Which lines run from the one with "This screenshot has width=635, height=596." through the end of the data? Retype them exactly, without pictures.

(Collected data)
= Beginning of Section =

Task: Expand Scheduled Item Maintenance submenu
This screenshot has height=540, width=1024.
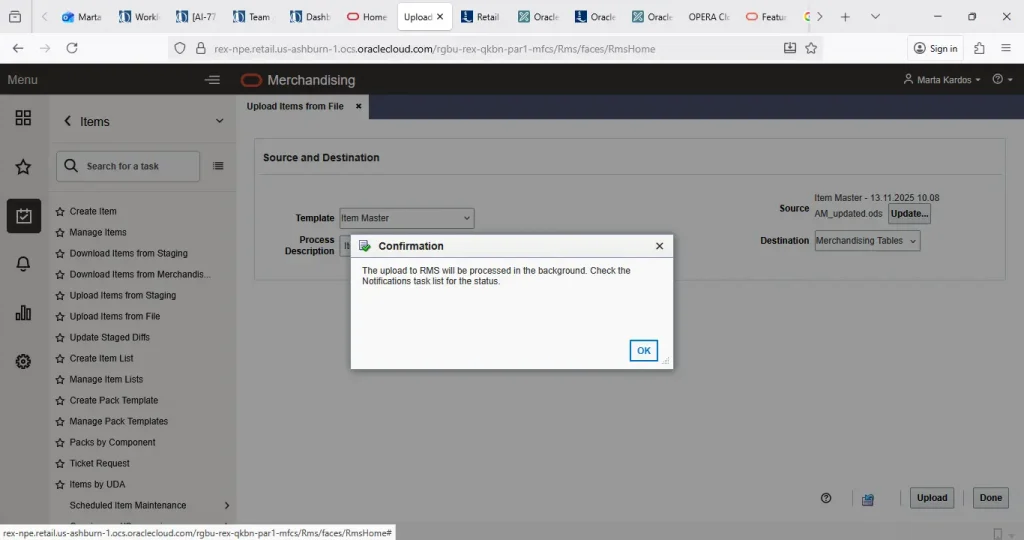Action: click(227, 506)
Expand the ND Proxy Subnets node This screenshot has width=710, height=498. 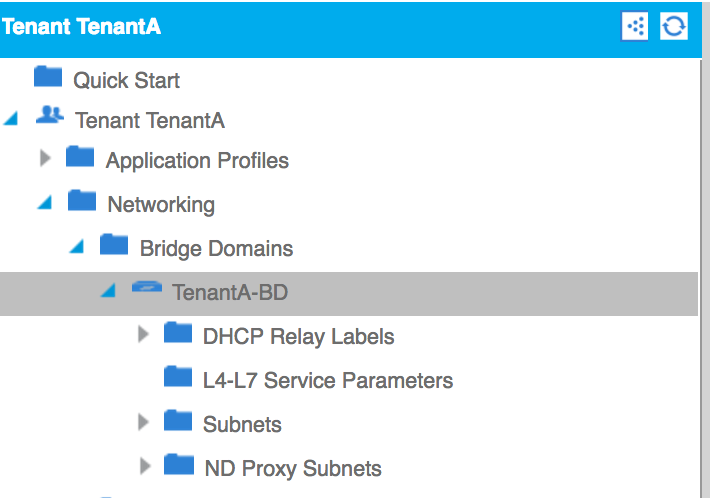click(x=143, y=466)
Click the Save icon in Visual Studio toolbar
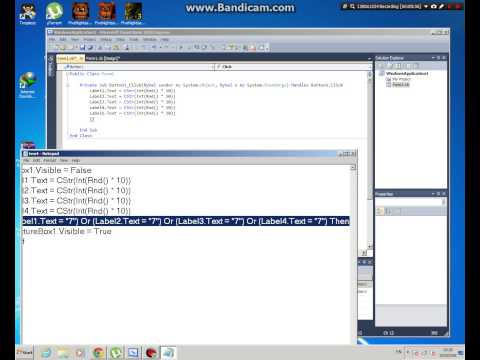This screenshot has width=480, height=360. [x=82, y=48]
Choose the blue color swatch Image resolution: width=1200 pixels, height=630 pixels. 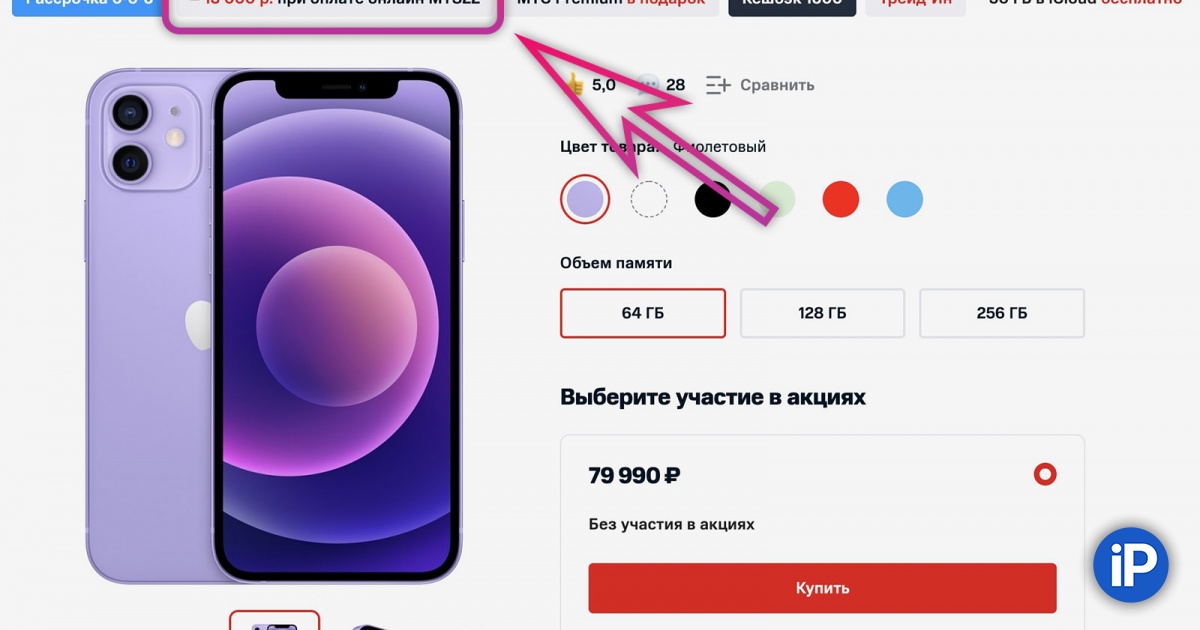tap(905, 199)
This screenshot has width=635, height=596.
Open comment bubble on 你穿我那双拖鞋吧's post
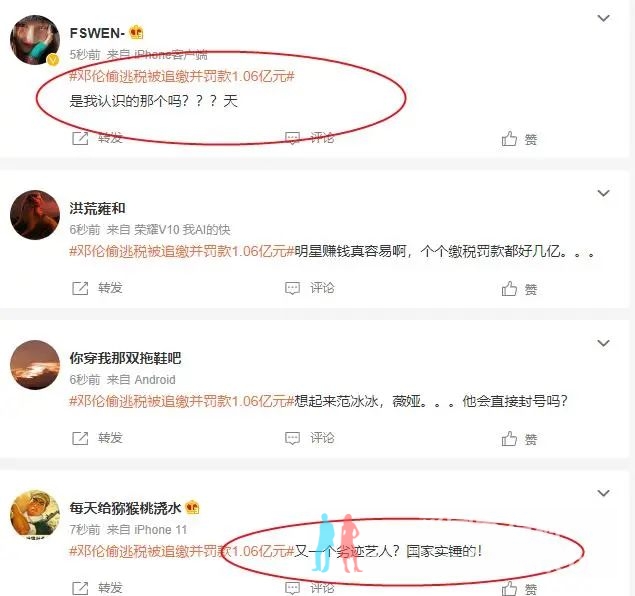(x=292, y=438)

= End of Section =

RESULT FOR THIS EXERCISE >>
This screenshot has width=635, height=596.
Open comment bubble on 你穿我那双拖鞋吧's post
(x=292, y=438)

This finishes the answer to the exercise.